# DATASET RECORDS
▼▼▼

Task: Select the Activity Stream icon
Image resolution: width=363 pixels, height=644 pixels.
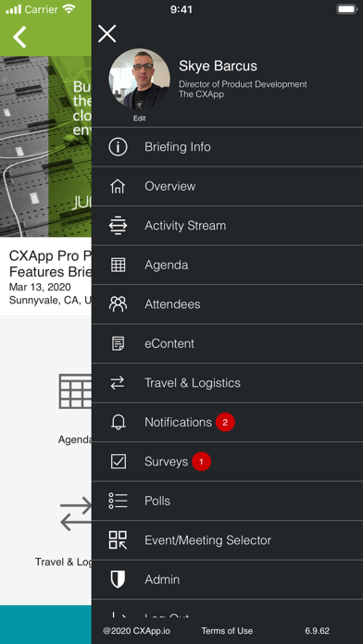Action: point(118,226)
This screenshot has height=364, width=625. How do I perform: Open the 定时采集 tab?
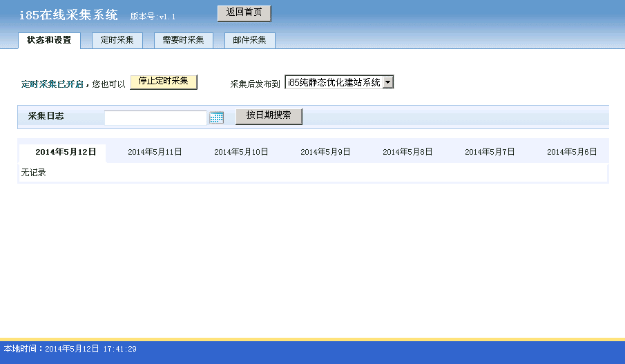[x=117, y=40]
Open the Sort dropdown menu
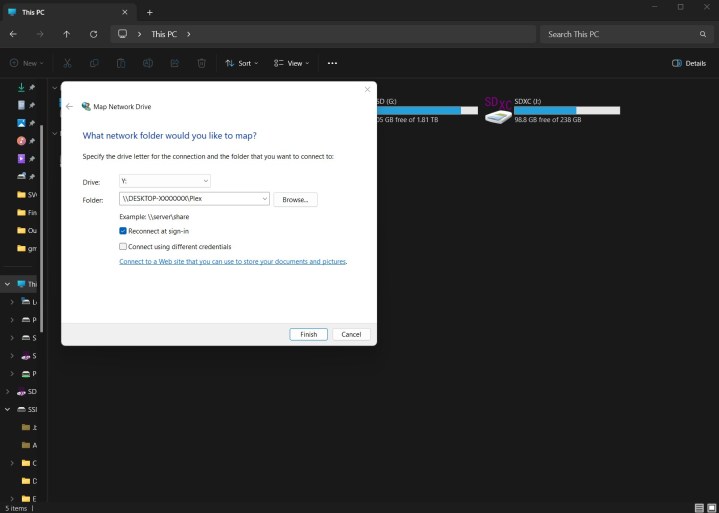Viewport: 719px width, 513px height. 242,63
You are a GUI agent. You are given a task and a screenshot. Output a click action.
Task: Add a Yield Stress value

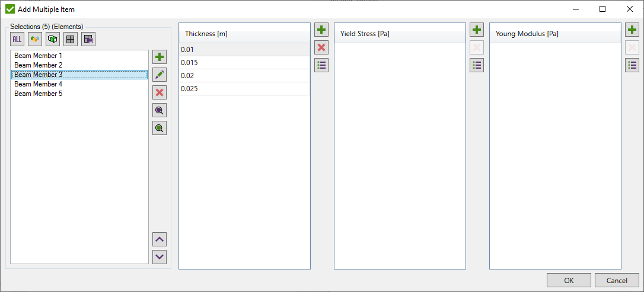(477, 30)
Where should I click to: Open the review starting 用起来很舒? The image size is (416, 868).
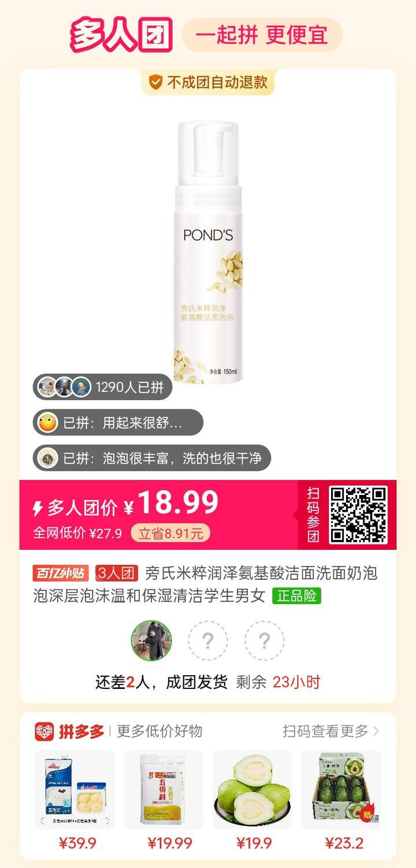pos(118,423)
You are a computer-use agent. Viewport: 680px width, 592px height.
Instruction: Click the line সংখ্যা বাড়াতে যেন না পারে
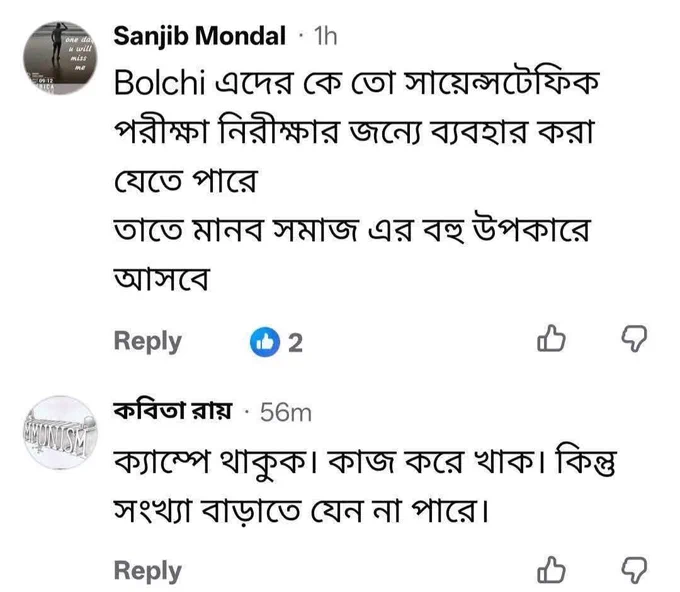[x=301, y=510]
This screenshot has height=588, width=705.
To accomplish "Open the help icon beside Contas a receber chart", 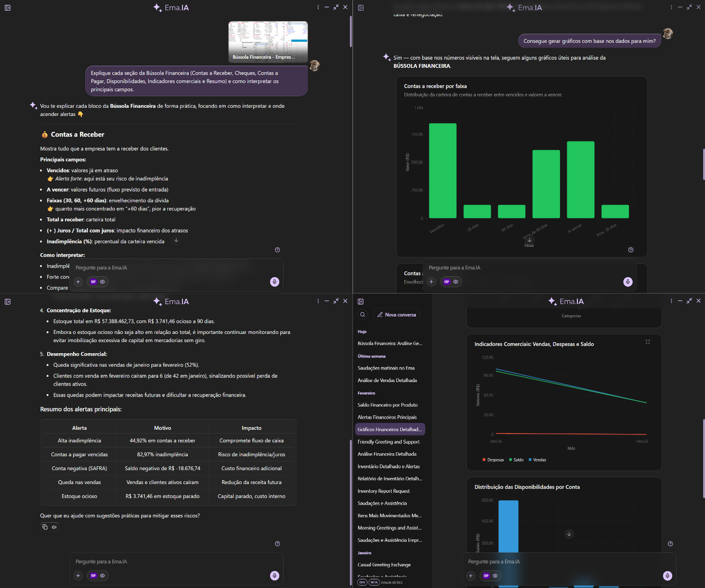I will [x=631, y=250].
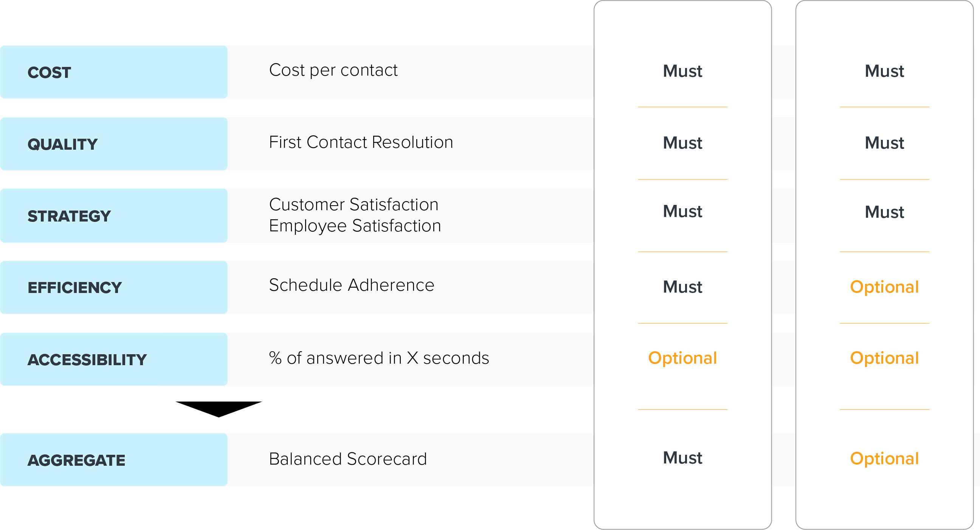Image resolution: width=980 pixels, height=530 pixels.
Task: Click the black downward arrow icon
Action: (219, 409)
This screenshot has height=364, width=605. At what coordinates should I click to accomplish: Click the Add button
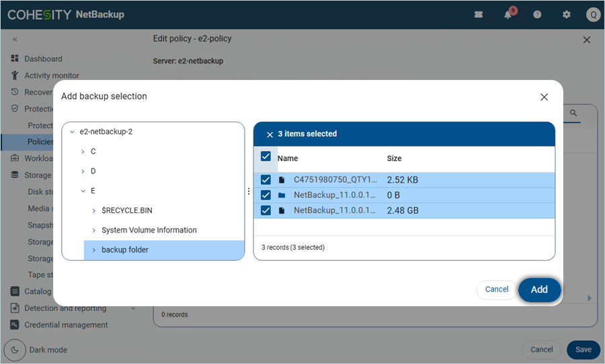click(x=539, y=289)
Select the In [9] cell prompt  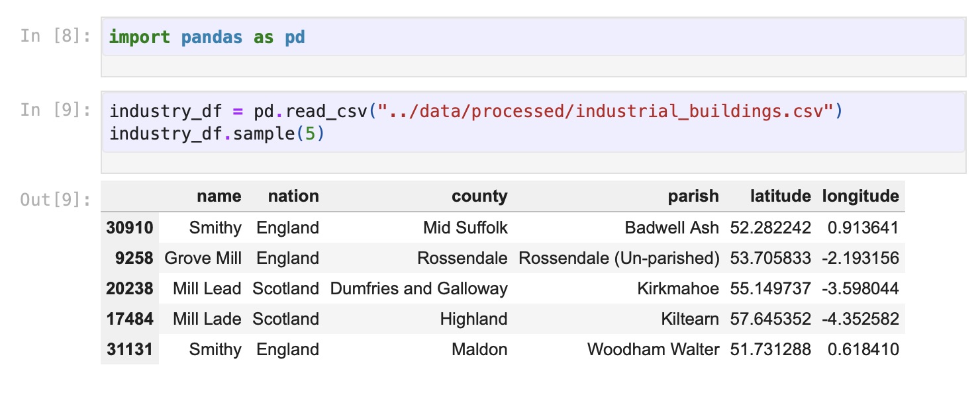point(55,110)
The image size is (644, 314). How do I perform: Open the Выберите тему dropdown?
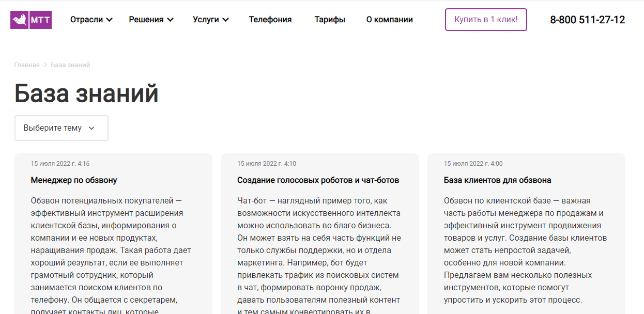coord(61,128)
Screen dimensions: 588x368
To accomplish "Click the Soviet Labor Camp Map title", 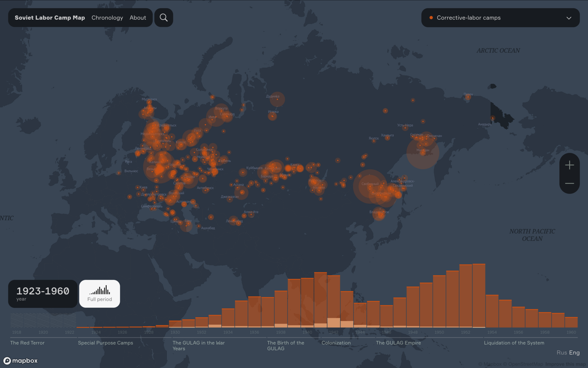I will (x=50, y=18).
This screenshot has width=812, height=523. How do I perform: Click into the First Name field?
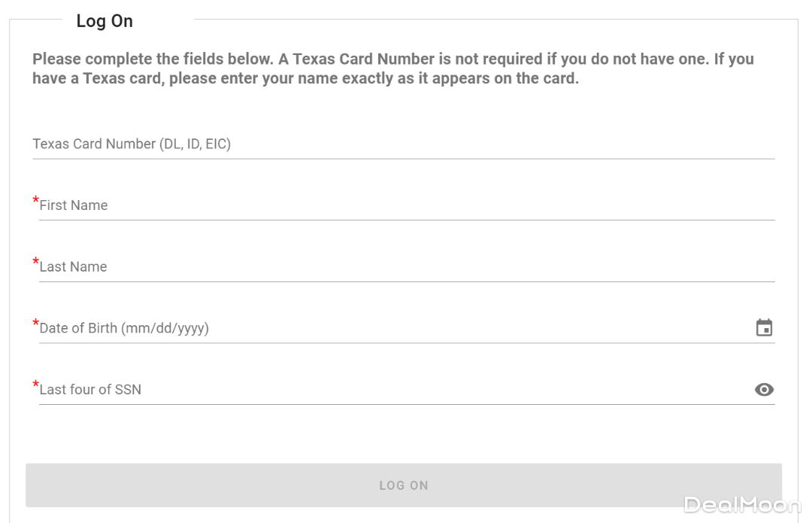[x=451, y=205]
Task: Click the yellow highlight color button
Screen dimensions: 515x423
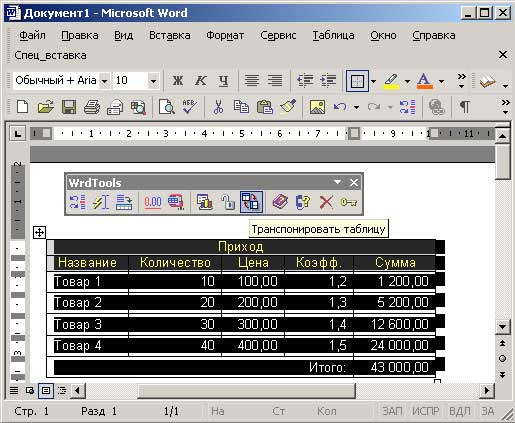Action: pyautogui.click(x=392, y=81)
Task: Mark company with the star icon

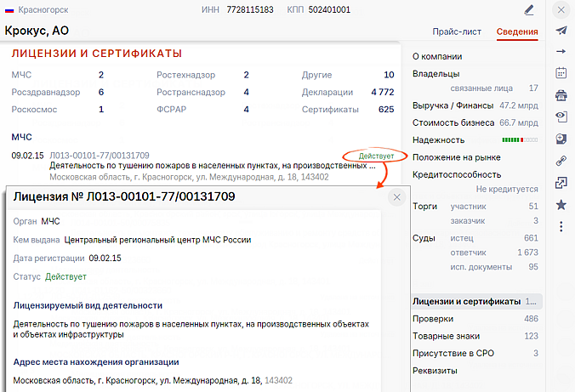Action: 561,204
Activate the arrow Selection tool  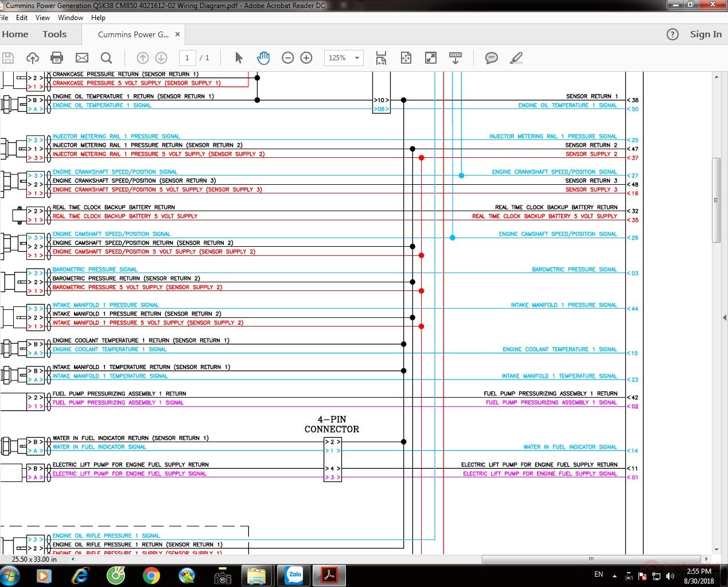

▲▲▲

# ABOUT THIS TASK
The required answer is an exact, picture-free copy of the lines from the opening of the listing above through the line with "This screenshot has height=588, width=705.".

# EXERCISE RESULT
Task: Select the Activity Stream icon
Image resolution: width=363 pixels, height=644 pixels.
Action: point(118,226)
This screenshot has height=364, width=625. How do I perform: Open the 定时采集 tab?
[x=117, y=40]
Open the Sort dropdown menu
Viewport: 719px width, 513px height. 242,63
You are a GUI agent. You are given a task and a screenshot. Output a click action.
Task: Add a Yield Stress value

(477, 30)
Where should I click to: Open the review starting 用起来很舒? The image size is (416, 868).
pos(118,423)
You are a computer-use agent. Viewport: 680px width, 592px height.
Instruction: Click the line সংখ্যা বাড়াতে যেন না পারে
[x=301, y=510]
This screenshot has height=588, width=705.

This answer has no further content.